**THE PROBLEM**
Starting at the line that has "Remove the Poverty filter chip" and stopping after the line that has "2560x1456 pixels.", reproduce the listing below exactly; omit everything else.
--- INPUT RECORDS Enclosed Below ---
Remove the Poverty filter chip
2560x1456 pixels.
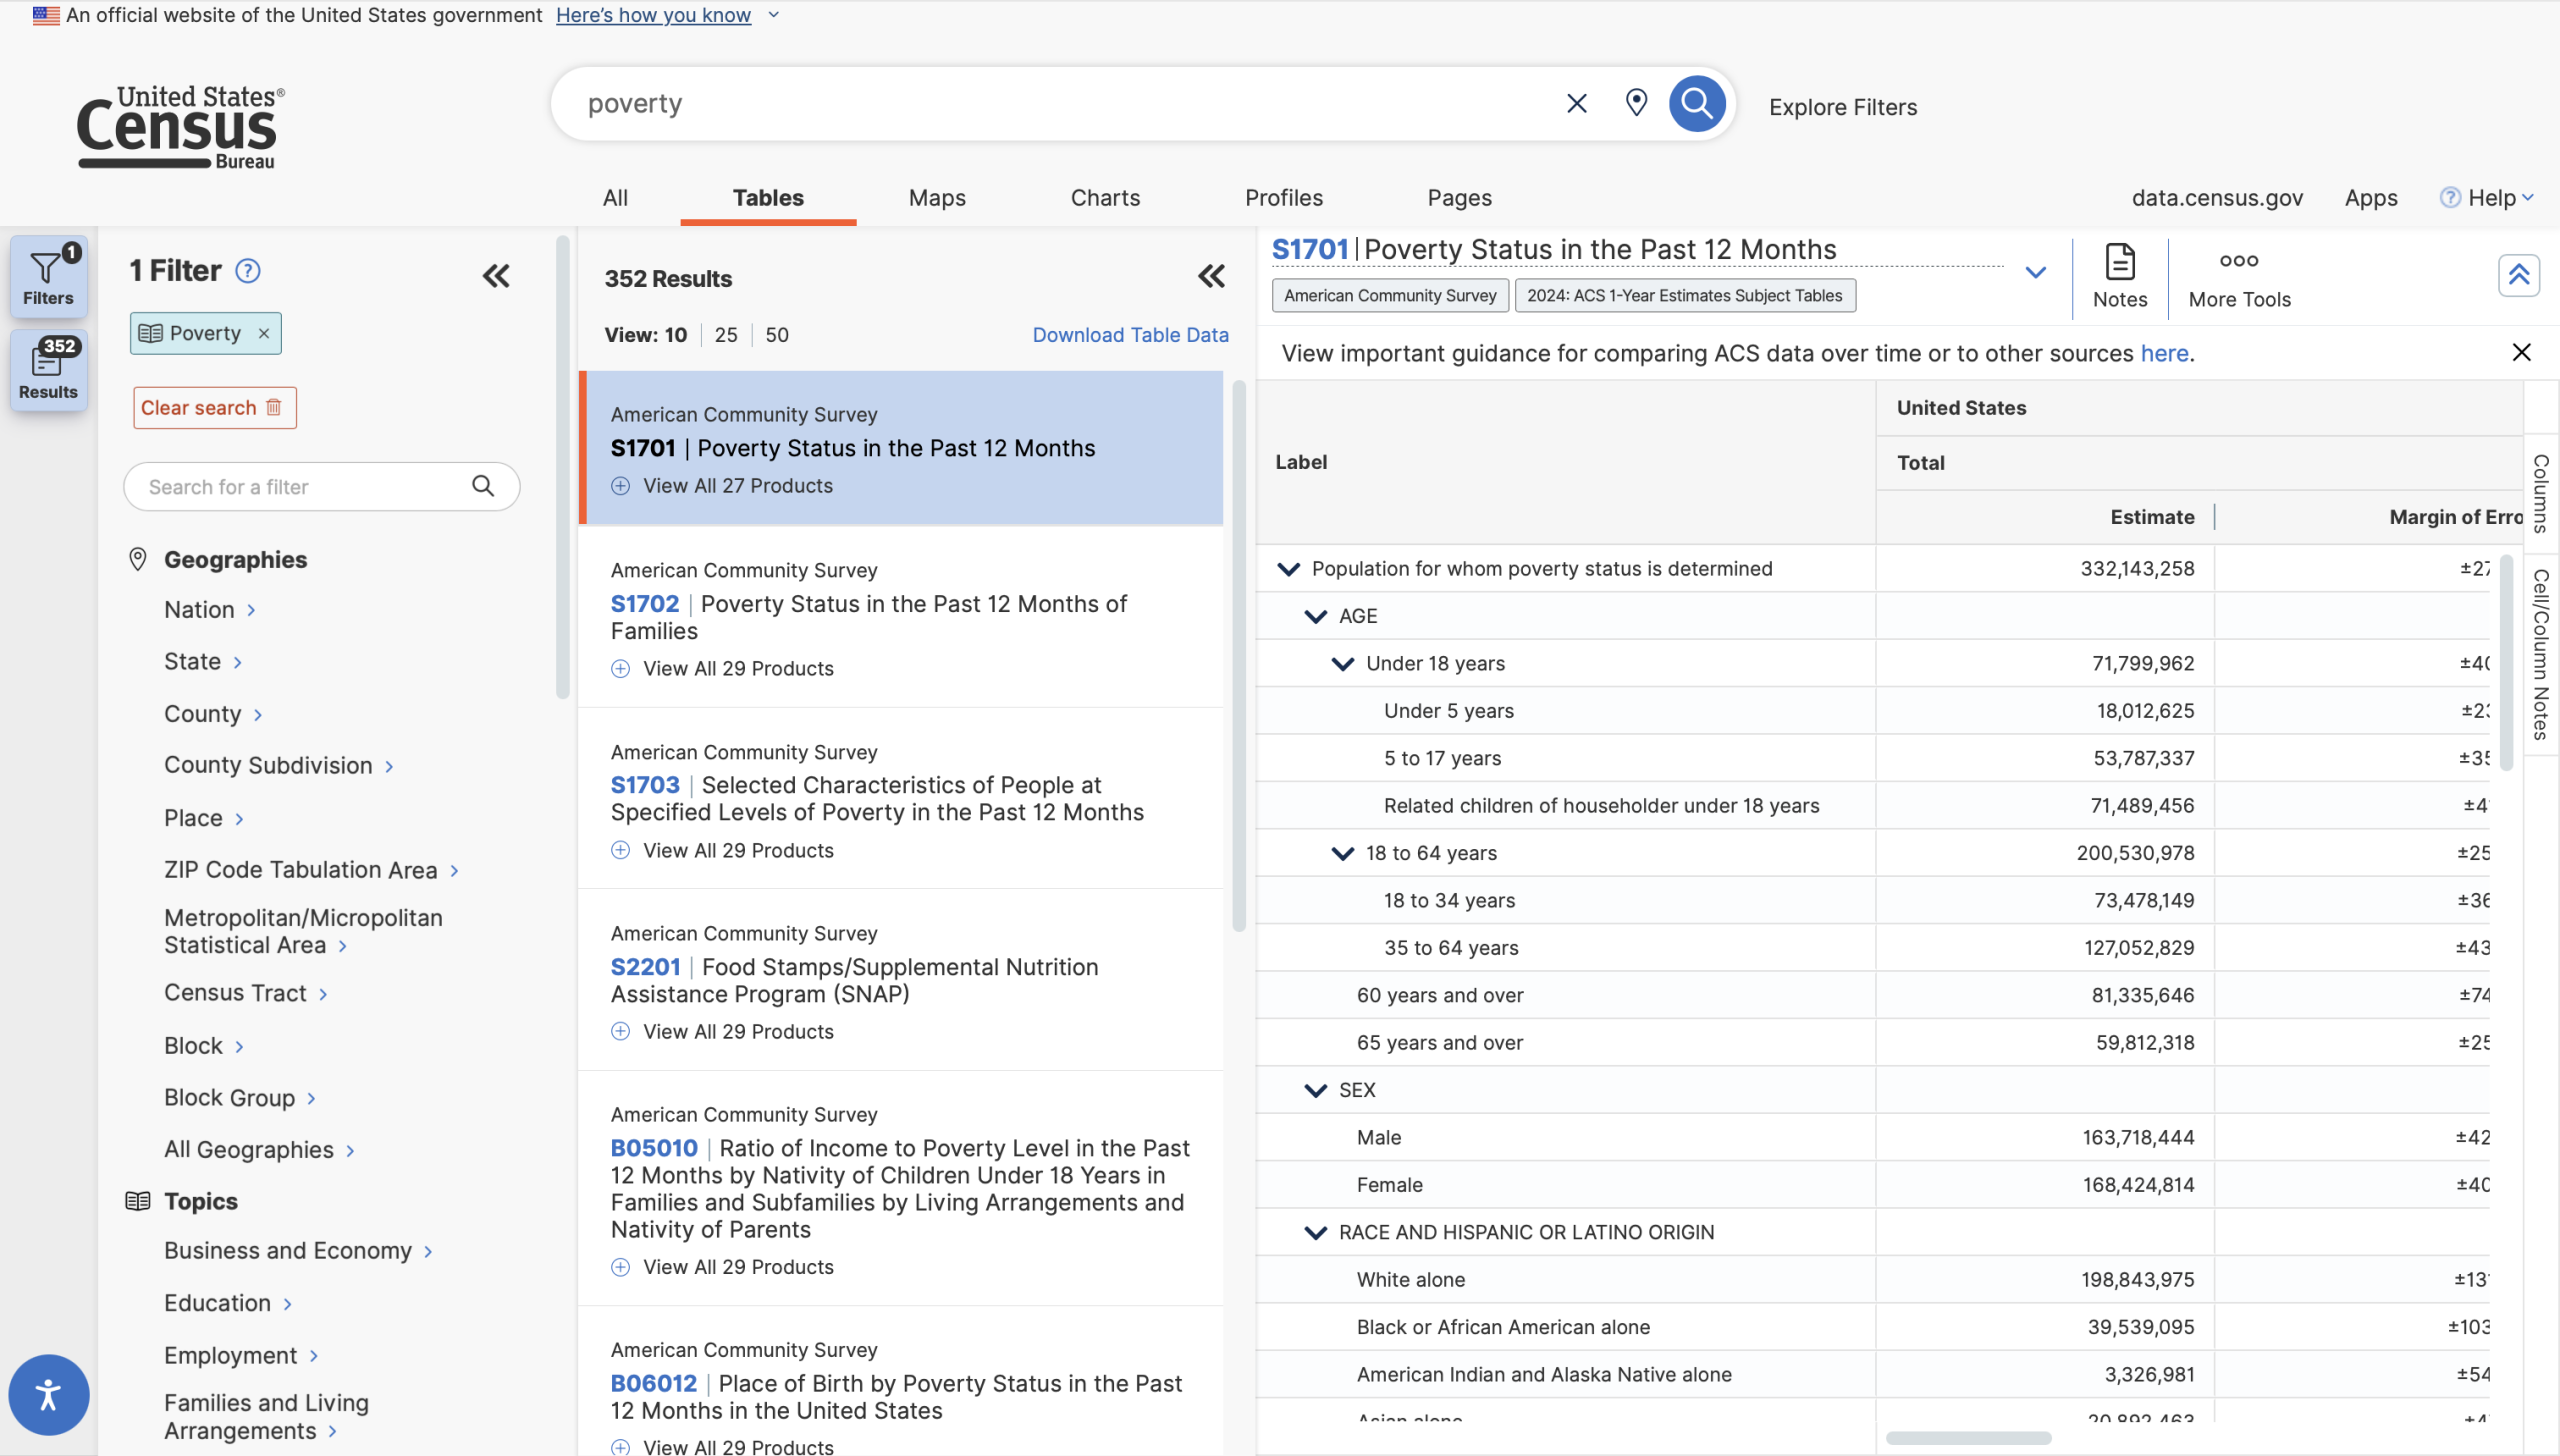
--- End of Enclosed INPUT RECORDS ---
--- INPUT RECORDS Enclosed Below ---
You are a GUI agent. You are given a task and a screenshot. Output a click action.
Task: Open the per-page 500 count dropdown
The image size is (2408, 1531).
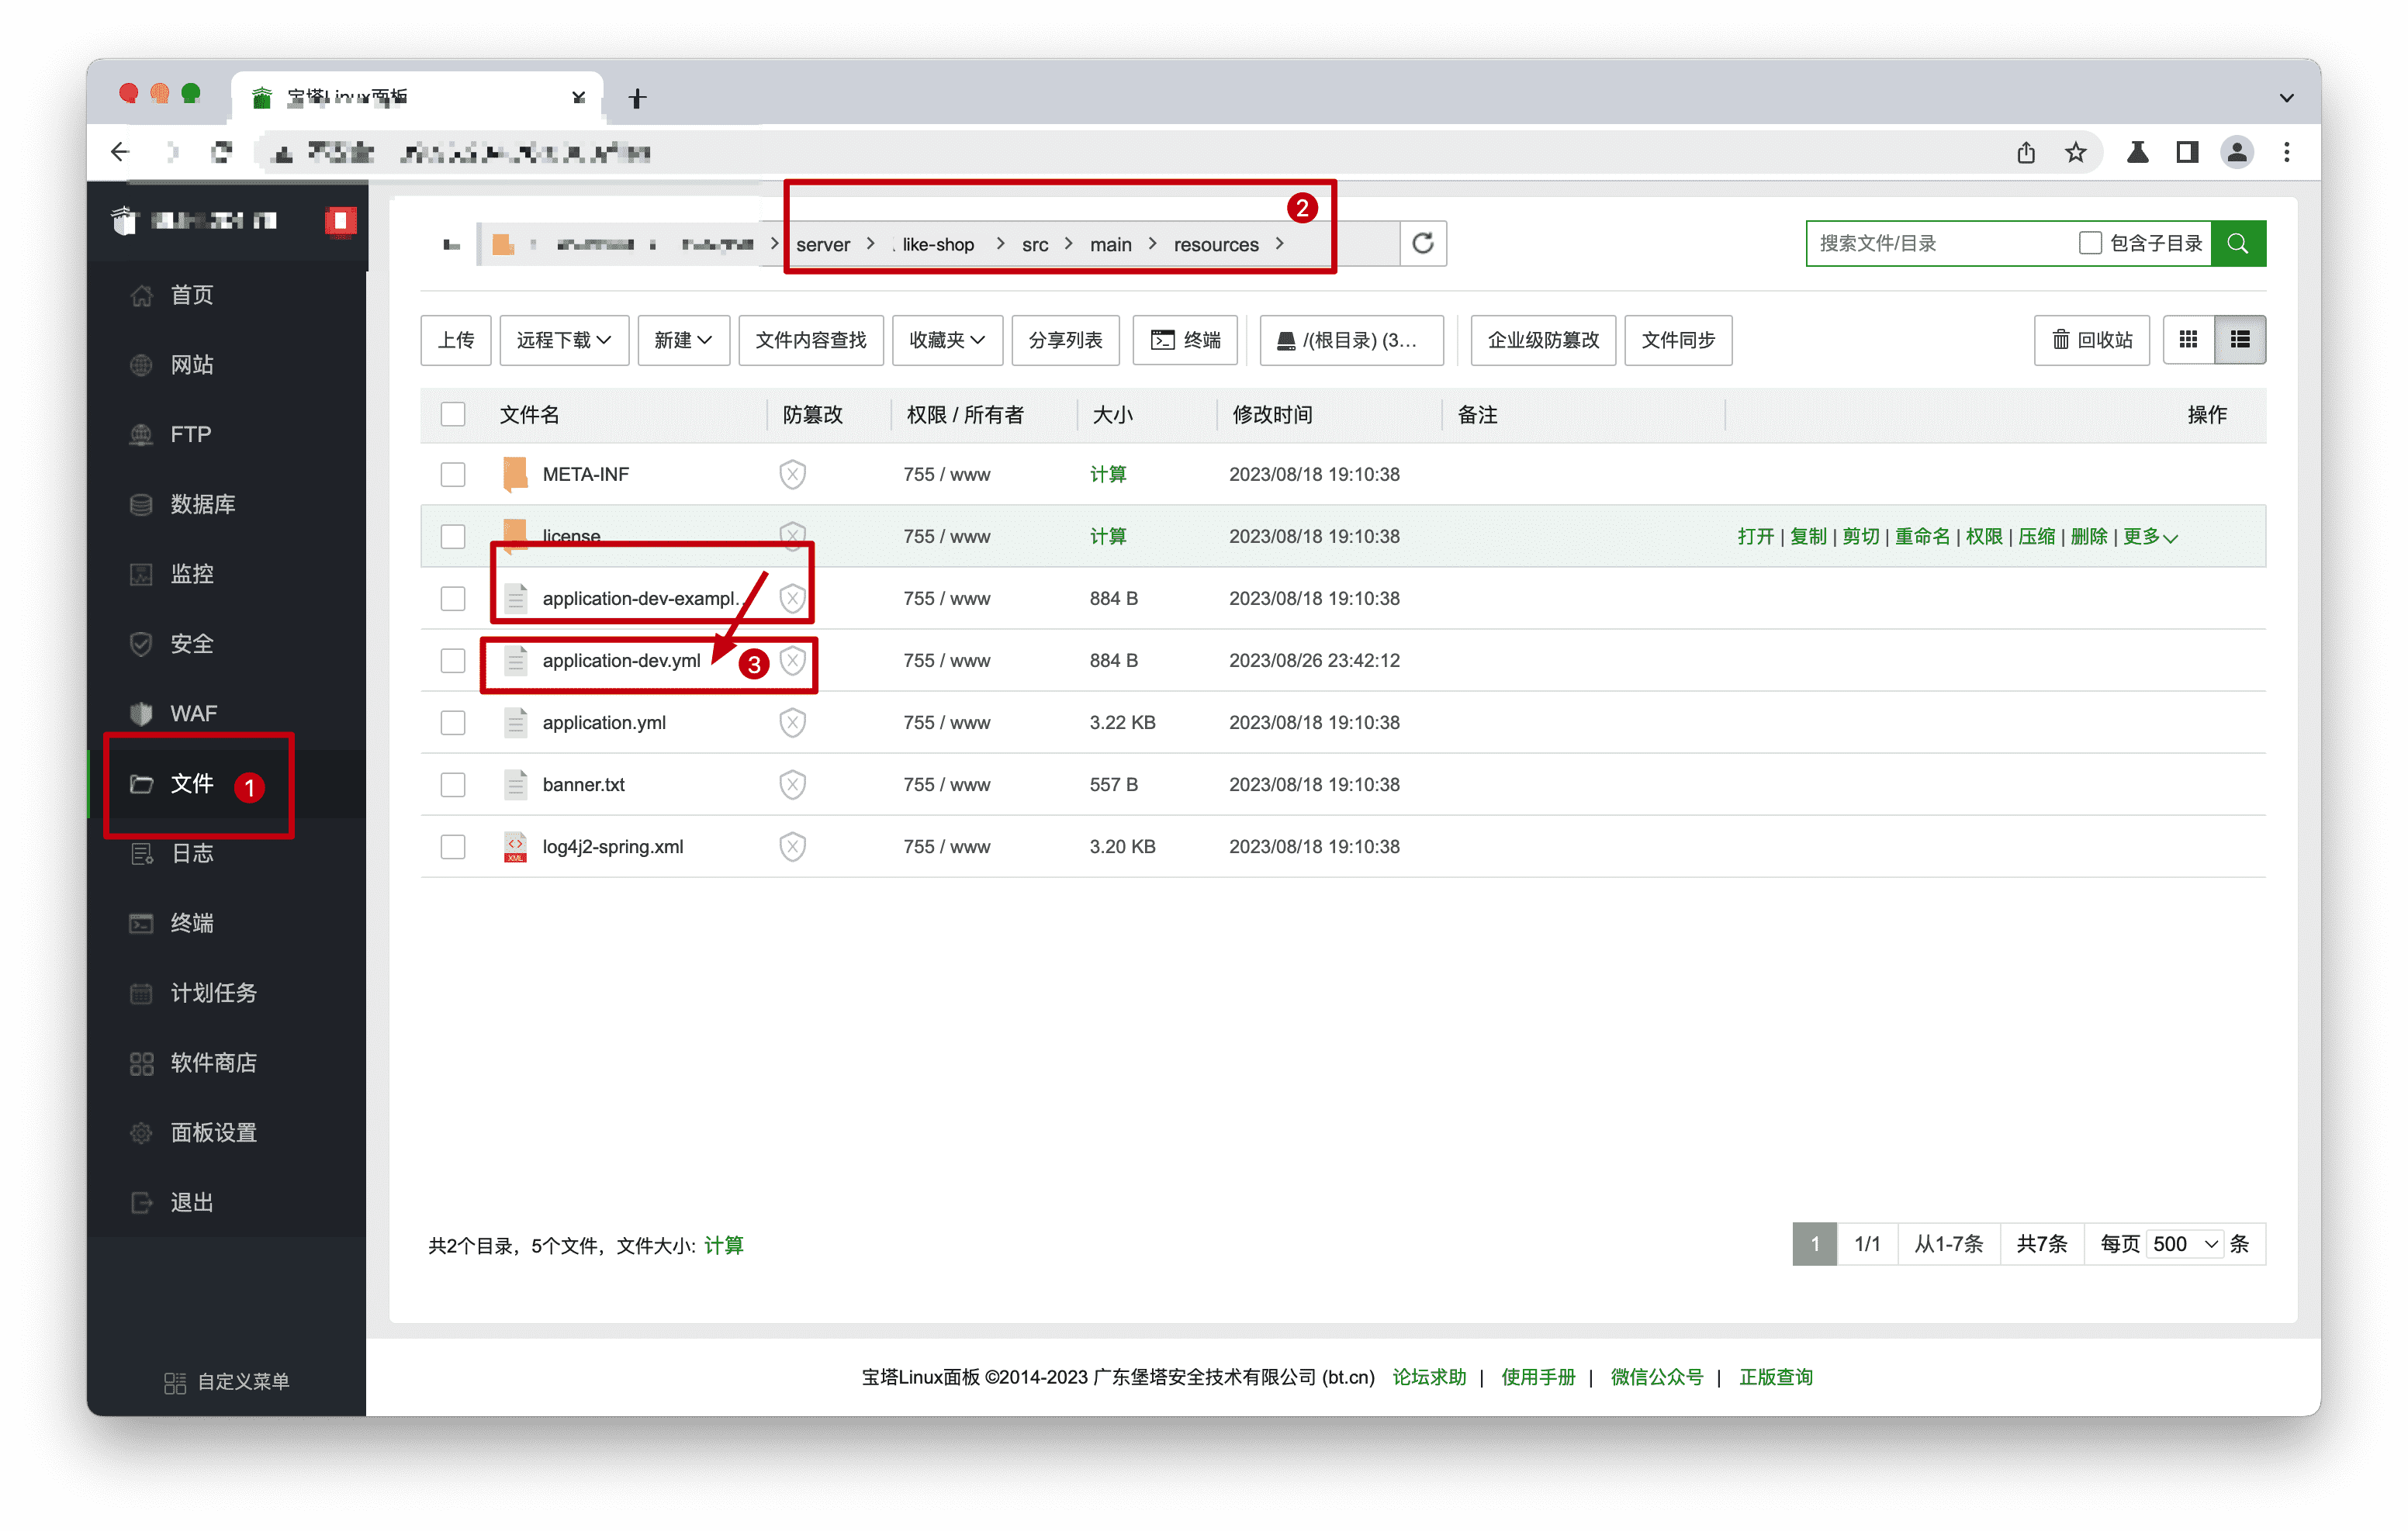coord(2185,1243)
--- End of Enclosed INPUT RECORDS ---
**RESPONSE BELOW**
Remove the Poverty filter chip
2560x1456 pixels.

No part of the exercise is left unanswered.